The class Zetaproteobacteria is the sixth and most recently described class of the Proteobacteria.[1] Zetaproteobacteria can also refer to the group of organisms assigned to this class. The Zetaproteobacteria are represented by a single described species, Mariprofundus ferrooxydans,[2] which is an iron-oxidizing neutrophilic chemolithoautotroph originally isolated from Loihi Seamount in 1996 (post-eruption).[1][3] Molecular cloning techniques focusing on the small subunit ribosomal RNA gene have also been used to identify a more diverse majority of the Zetaproteobacteria that have as yet been unculturable.[4]

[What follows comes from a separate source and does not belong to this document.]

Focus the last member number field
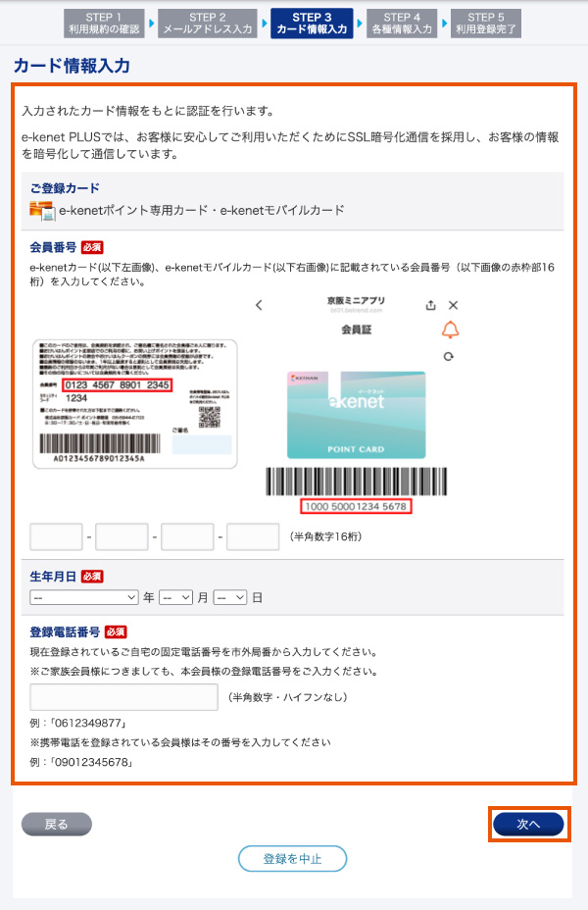588x910 pixels. [253, 536]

Regardless of culturing status, the Zetaproteobacteria show up worldwide in estuarine and marine habitats associated with opposing steep redox gradients of reduced (ferrous) iron and oxygen, either as a minor detectable component or as the dominant member of the microbial community.[5][6][7][8][9][10] Zetaproteobacteria have been most commonly found at deep-sea hydrothermal vents,[4] though recent discovery of members of this class in near-shore environments has led to the reevaluation of Zetaproteobacteria distribution and significance.[11]

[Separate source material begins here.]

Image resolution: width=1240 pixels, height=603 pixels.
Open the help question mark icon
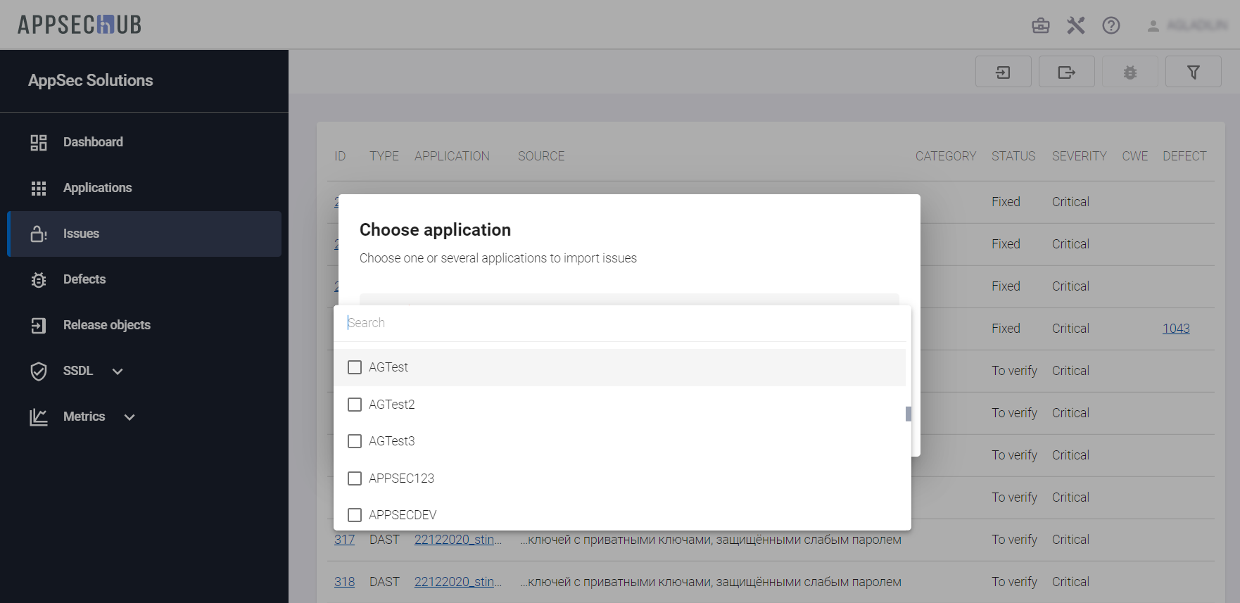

Microbial mats encrusted with iron oxide on the flank of Loihi Seamount, Hawaii. Microbial communities in this type of habitat can harbor microbial communities dominated by the iron-oxidizing Zetaproteobacteria.

Significance

As potentially an entire class of marine iron oxidizers, the Zetaproteobacteria play a substantial role in biogeochemical cycling, both past and present. Ecologically, the Zetaproteobacteria play a major role in the engineering of their own environment through the use of the controlled deposition of mineralized iron oxides, also directly affecting the environment of other members of the microbial community.

Prevalence of the Zetaproteobacteria in near-shore metal (e.g. steel) coupon biocorrosion experiments highlights the impact of these marine iron oxidizers on expensive problems such as the rusting of ship hulls, metal pilings, and pipelines.[11][12]

Discovery

Mariprofundus ferrooxydans PV-1 twisted stalks TEM image. One example of Fe oxide morphotypes produced by the Zetaproteobacteria. Image by Clara Chan.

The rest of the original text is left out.